▶ **Excerpt to read**:
--------------------------------
Abstract

Kinetochores are instrumental for accurate chromosome segregation by binding to microtubules in order to move chromosomes and by delaying anaphase onset through the spindle assembly checkpoint (SAC). Dynamic phosphorylation of kinetochore components is key to control these activities and is tightly regulated by temporal and spatial recruitment of kinases and phosphoprotein phosphatases (PPPs). Here we focus on PP1, PP2A-B56 and PP2A-B55, three PPPs that are important regulators of mitosis. Despite the fact that these PPPs share a very similar active site, they target unique ser/thr phosphorylation sites to control kinetochore function. Specificity is in part achieved by PPPs binding to short linear motifs (SLiMs) that guide their substrate specificity. SLiMs bind to conserved pockets on PPPs and are degenerate in nature, giving rise to a range of binding affinities. These SLiMs control the assembly of numerous substrate specifying complexes and their position and binding strength allow PPPs to target specific phosphorylation sites. In addition, the activity of PPPs is regulated by mitotic kinases and inhibitors, either directly at the activity level or through affecting PPP–SLiM interactions. Here, we discuss recent progress in understanding the regulation of PPP specificity and activity and how this controls kinetochore biology.
--------------------------------
▶ **Excerpted records**:

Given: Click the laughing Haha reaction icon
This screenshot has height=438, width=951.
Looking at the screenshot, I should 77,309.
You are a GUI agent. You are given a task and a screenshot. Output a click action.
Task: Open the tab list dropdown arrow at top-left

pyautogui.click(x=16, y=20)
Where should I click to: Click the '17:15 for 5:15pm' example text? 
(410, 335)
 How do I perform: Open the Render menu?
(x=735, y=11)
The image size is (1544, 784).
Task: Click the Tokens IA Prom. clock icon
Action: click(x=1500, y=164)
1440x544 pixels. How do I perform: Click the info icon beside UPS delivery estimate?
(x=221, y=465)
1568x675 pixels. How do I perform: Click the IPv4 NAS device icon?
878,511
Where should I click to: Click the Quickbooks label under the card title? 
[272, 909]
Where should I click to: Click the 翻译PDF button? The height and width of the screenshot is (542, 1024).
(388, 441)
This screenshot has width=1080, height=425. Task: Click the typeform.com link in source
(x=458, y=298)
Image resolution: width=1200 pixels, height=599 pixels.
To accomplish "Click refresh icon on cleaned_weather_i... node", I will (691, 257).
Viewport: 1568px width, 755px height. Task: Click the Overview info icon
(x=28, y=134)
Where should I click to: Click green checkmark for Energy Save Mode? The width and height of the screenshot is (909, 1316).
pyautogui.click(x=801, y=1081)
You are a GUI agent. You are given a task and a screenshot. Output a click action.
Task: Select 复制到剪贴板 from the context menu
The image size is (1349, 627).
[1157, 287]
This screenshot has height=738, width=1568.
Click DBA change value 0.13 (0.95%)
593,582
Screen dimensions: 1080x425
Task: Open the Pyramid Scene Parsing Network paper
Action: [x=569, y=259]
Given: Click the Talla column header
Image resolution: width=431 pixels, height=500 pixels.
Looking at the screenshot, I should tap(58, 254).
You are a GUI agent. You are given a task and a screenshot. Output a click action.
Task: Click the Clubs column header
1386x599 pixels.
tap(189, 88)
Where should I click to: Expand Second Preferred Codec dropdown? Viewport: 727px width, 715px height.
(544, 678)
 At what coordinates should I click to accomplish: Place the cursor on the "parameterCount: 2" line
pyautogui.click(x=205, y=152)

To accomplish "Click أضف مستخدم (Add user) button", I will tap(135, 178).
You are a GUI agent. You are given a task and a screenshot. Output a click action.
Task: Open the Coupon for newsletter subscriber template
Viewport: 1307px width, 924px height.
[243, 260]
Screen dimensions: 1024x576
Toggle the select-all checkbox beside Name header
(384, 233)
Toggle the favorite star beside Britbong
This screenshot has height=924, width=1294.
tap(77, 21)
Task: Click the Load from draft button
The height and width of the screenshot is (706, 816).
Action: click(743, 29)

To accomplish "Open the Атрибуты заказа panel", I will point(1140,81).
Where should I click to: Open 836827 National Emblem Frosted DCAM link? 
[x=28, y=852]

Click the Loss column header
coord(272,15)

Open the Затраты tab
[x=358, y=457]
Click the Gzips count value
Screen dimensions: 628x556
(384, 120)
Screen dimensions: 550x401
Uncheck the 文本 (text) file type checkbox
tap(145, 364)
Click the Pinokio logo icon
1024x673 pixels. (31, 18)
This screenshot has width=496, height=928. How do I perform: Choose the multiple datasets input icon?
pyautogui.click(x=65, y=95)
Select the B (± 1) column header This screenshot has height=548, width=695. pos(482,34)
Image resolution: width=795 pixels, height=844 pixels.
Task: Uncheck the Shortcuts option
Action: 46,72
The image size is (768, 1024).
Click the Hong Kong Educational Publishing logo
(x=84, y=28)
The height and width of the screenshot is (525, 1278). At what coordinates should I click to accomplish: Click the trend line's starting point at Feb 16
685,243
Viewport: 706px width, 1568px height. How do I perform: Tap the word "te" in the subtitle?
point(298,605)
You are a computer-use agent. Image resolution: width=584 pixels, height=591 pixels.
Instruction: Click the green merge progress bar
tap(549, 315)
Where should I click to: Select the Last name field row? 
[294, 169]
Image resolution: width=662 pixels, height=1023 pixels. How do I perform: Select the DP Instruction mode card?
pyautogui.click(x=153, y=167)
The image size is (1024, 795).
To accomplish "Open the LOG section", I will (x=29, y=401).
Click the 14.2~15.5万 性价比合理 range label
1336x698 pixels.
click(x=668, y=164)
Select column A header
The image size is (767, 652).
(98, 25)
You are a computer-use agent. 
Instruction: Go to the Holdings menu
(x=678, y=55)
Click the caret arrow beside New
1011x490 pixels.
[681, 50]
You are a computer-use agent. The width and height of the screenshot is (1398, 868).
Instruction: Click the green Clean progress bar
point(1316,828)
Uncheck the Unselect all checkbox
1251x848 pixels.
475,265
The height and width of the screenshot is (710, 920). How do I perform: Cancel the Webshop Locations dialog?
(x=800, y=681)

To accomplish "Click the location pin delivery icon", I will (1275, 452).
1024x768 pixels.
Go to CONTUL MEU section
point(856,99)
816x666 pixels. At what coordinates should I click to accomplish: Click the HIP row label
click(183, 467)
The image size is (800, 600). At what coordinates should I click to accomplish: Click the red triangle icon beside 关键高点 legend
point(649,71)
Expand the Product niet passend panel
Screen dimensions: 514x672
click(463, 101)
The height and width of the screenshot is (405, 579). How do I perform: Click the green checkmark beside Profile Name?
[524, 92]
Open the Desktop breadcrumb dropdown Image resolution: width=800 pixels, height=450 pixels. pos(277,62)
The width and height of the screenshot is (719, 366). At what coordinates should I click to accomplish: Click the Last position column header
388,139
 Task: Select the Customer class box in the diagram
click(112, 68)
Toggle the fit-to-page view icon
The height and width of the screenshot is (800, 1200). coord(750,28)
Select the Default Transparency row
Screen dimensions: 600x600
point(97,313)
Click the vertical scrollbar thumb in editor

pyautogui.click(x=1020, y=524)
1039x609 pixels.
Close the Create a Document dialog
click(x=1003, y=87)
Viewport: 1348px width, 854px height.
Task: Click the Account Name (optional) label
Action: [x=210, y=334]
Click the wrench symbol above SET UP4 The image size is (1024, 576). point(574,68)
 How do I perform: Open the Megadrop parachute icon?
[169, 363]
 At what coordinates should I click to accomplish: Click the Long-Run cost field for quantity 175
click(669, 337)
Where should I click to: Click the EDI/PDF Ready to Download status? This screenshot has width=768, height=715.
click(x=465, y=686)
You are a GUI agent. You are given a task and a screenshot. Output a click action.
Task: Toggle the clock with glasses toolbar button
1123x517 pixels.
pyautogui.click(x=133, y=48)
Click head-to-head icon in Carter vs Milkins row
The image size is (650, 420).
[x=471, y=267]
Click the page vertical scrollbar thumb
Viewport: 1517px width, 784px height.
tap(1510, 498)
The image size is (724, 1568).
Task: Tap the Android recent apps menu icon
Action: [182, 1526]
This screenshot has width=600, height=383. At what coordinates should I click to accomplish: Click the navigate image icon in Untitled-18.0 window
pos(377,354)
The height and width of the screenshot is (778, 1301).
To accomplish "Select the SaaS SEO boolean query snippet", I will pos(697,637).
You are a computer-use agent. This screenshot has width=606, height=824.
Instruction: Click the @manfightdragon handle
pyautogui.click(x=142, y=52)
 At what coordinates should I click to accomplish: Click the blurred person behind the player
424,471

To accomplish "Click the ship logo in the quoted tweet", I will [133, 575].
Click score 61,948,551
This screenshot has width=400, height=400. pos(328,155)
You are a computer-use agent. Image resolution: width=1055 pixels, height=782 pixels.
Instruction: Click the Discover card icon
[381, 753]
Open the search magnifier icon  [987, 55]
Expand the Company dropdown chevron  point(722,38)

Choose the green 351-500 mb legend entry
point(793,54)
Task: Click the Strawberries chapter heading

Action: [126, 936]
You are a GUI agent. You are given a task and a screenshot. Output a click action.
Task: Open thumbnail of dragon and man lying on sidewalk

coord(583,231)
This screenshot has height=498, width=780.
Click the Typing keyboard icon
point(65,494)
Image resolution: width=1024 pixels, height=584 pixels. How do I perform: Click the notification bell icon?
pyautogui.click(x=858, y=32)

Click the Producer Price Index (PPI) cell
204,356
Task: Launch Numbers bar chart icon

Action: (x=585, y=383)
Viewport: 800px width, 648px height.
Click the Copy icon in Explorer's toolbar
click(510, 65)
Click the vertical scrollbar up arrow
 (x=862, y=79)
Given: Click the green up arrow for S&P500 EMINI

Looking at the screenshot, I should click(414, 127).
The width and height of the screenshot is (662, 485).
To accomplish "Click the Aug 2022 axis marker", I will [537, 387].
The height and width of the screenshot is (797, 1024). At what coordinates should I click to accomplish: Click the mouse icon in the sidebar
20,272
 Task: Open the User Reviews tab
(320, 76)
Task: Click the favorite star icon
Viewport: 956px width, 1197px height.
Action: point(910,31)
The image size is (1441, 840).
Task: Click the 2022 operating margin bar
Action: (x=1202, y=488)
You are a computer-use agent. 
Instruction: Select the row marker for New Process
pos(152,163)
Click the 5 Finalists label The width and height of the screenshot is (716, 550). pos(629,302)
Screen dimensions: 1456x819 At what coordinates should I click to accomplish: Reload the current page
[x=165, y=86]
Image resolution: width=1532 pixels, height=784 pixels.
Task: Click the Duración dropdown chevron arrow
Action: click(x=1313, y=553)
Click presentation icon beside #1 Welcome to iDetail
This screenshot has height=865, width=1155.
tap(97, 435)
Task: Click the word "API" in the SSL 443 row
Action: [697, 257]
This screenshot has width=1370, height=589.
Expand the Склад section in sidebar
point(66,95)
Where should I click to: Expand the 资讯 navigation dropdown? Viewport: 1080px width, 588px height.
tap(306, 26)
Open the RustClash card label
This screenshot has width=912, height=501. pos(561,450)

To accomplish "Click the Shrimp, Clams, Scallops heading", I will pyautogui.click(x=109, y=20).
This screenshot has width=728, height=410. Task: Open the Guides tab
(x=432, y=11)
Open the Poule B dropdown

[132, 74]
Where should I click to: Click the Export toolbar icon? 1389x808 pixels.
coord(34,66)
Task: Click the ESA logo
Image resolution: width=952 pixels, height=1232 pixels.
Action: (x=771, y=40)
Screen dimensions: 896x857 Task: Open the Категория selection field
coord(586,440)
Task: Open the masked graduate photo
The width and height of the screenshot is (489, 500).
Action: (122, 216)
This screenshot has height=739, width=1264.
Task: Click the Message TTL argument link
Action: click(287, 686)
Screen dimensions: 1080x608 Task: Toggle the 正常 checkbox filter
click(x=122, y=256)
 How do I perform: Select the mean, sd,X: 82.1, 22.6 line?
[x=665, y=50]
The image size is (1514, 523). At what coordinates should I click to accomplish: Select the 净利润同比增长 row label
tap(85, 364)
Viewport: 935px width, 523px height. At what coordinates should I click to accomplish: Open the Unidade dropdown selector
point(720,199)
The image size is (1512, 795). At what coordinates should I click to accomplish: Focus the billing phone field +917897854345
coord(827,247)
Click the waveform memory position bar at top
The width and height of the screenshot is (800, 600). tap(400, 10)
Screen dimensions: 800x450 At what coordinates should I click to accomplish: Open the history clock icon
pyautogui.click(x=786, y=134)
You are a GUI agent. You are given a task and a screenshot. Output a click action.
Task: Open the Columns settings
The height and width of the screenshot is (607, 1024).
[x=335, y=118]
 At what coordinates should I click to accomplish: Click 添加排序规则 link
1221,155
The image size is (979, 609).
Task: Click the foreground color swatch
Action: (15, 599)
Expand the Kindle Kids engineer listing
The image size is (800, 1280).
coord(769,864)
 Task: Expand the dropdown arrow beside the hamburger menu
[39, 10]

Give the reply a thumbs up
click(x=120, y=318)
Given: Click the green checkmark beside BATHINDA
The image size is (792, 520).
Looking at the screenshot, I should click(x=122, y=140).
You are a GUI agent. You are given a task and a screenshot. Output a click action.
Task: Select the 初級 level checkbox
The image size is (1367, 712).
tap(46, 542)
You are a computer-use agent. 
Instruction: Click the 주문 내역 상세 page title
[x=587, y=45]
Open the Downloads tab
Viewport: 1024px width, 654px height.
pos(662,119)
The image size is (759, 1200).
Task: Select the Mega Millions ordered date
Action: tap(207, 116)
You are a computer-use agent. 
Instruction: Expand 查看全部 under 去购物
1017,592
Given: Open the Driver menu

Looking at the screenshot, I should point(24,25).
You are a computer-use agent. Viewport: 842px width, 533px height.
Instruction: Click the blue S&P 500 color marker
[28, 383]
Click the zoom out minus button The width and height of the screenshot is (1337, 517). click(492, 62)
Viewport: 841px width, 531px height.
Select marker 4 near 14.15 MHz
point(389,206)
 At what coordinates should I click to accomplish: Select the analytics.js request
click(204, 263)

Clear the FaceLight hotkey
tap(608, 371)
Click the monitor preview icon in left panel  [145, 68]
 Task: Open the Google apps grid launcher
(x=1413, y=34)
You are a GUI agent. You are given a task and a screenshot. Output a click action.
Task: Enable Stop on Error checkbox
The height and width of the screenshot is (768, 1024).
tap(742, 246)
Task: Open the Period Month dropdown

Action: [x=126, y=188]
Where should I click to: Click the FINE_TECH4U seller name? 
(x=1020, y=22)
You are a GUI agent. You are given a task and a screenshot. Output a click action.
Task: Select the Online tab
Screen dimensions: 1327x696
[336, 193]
--------------------------------
Answer these about the abstract on kinetochores:
(a) Which three phosphoprotein phosphatases does it focus on?
(b) Where on the phosphatases do short linear motifs bind?
(c) What regulates the activity of these phosphatases?

(a) PP1, PP2A-B56 and PP2A-B55
(b) Conserved pockets
(c) Mitotic kinases and inhibitors